Why this sudden sensitivity to appearances? To anyone even slightly familiar with the record of Saddam Hussein's regime, a bit of gloating over its destruction doesn't seem unreasonable. And this is, after all, the President who dismissed the demonstrations of February 15th--when ten million people, in six hundred cities across the globe, marched against the invasion of Iraq in what was probably the largest one-day protest in history--with the observation that he never listened to "focus groups."

Still, the protesters had a greater effect on events than today's conventional wisdom recalls. Domestic and foreign opposition pushed the Administration to go back to the United Nations, for instance, for one more round of weapons inspections, and perhaps to take added care in avoiding civilian casualties. The war, of course, went ahead. The more dire predictions of its opponents did not, thankfully, prove correct, and the relatively quick fall of Saddam Hussein seemed to mean, both logically and morally, the defeat of the antiwar movement.
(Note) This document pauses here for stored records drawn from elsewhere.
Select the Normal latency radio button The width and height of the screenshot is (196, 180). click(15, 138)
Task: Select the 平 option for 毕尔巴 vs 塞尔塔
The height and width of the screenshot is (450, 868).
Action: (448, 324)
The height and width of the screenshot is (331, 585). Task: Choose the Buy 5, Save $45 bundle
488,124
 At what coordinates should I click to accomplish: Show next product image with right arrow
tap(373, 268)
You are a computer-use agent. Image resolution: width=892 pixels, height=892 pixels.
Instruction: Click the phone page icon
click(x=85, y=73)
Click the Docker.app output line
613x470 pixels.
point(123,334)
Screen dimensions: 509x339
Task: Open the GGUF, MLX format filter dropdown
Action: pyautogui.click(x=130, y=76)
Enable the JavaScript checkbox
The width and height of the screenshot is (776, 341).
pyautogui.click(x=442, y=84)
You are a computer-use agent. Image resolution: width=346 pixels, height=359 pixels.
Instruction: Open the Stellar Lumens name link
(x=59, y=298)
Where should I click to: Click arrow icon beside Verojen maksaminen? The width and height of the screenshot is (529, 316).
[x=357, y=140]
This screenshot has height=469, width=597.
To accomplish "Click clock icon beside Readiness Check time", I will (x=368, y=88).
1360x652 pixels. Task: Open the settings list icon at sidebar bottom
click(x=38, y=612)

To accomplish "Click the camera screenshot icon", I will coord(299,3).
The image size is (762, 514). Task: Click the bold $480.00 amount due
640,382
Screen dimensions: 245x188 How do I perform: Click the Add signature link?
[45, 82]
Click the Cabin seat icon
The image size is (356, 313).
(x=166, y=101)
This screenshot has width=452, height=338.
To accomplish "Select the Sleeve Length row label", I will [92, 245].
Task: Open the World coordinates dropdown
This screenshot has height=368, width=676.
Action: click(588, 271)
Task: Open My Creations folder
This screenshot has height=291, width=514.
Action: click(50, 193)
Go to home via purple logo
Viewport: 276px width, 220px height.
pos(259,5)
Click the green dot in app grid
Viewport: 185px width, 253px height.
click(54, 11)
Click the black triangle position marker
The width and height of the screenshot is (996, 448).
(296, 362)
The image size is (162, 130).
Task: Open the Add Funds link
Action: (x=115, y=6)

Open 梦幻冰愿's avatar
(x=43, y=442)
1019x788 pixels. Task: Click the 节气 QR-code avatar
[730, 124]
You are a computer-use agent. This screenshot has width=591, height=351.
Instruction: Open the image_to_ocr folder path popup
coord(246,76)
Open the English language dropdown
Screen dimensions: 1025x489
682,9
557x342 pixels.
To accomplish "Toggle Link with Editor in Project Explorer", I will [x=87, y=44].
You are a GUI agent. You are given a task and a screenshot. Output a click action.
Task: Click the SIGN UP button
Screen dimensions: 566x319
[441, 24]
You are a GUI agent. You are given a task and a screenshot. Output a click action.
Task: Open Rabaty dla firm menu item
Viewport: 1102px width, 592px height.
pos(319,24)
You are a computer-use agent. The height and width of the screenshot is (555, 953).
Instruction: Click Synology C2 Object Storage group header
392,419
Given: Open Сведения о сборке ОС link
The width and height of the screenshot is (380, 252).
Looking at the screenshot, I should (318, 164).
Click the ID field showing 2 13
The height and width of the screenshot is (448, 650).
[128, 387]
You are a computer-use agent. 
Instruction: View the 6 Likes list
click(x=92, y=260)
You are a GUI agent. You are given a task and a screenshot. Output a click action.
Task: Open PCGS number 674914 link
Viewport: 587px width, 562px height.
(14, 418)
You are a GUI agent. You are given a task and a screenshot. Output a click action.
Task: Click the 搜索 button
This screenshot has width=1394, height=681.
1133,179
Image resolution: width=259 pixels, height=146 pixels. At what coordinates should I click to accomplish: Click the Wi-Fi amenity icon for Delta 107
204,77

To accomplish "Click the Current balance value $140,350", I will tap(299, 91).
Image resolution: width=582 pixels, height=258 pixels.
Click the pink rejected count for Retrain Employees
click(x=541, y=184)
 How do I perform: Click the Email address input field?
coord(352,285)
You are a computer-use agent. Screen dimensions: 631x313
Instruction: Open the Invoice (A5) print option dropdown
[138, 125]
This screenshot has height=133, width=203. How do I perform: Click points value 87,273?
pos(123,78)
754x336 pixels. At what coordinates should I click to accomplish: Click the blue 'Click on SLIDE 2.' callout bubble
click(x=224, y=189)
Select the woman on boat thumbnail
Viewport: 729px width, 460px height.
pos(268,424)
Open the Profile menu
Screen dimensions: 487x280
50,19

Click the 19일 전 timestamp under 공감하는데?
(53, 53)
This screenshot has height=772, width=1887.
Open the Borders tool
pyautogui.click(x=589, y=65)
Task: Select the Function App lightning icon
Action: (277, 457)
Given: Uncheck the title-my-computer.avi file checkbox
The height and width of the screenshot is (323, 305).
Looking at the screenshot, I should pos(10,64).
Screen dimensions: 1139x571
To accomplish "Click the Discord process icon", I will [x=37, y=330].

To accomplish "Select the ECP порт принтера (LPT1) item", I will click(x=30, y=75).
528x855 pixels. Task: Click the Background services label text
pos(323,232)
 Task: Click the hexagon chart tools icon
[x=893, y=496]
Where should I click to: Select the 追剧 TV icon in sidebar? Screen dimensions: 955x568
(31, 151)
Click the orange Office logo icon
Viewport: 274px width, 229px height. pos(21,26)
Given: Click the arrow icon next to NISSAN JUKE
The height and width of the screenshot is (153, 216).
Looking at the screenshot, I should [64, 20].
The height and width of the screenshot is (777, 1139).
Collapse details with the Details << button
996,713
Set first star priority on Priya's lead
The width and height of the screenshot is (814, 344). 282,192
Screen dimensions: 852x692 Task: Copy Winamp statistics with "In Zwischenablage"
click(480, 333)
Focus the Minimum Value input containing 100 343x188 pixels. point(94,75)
Except that few of the war's opponents, domestic or foreign, have become wholehearted supporters of the Administration or of its plans for Iraq's future. And support matters. Even though Spain's Prime Minister, for example, was one of the willing, the opposition of ninety per cent of his voting public meant that he was confined to contributing a hospital ship and humanitarian help, rather than combat troops, to the war effort. A private deal cut with Turkey's top politicians fell apart on the parliament floor despite American inducements amounting to some twenty-six billion dollars, because the Turkish public wouldn't abide it. If the United States learned anything in the tortuous months of politicking leading up to the war, it was that today it must win over not only the leaders of foreign countries but their citizens.